12 Essential Security Tips and Hacks for WordPress

WordPress being open source means that the chances of malicious attacks being successful are higher because the project’s source code can be easily obtained and studied for vulnerabilities.

However, the good news is that there are steps that you can take to give your WordPress sites an extra layer of security.

This article highlights several tips and hacks that you can use to secure and lock down your WordPress site and to fortify it from attacks.

1. Back up your MySQL database regularly

You should always back up your site files and database. You should get into the practice of regular MySQL database backups by exporting your MySQL data as a .sql file to be stored in a safe location.

Back up your MySQL database regularly

I recommend at least making daily backups of your database; even if you are not updating your site often, you will be getting user comments and trackbacks all the time.

But manual backups are tedious and you’ll likely forget it or not do it regularly enough. To combat the human tendency to forget or put off boring and repetitive tasks, you should automate this process.
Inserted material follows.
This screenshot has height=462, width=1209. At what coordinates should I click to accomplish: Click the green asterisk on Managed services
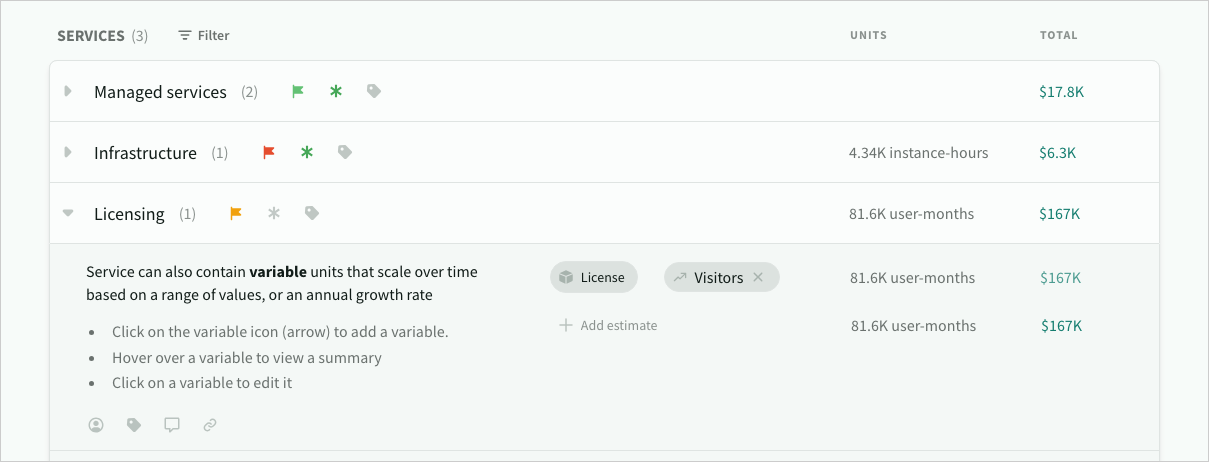click(336, 91)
You can use the plugin called WordPress Database Backup to automate your backups. You can choose to make backups as often as you like and it provides you options such as hourly, daily, weekly, and monthly intervals. This puts you on the safe side because if your site’s database is compromised, you’ll have a backup to restore it to. There are other tools you can use for database backup automation, so explore your options and choose a method that works for you.

2. Take extra measures to secure your wp-admin folder

Take extra measures to secure your wp-admin folder

The wp-admin folder is a very important folder because it contains all of the files that deal with administration. If the security of the files in it is compromised, really bad things can happen not only to your WordPress installation, but the other stuff that’s on your domain.

You have several options available to you for making sure this folder is locked down tight. We’ll talk about a couple of them here.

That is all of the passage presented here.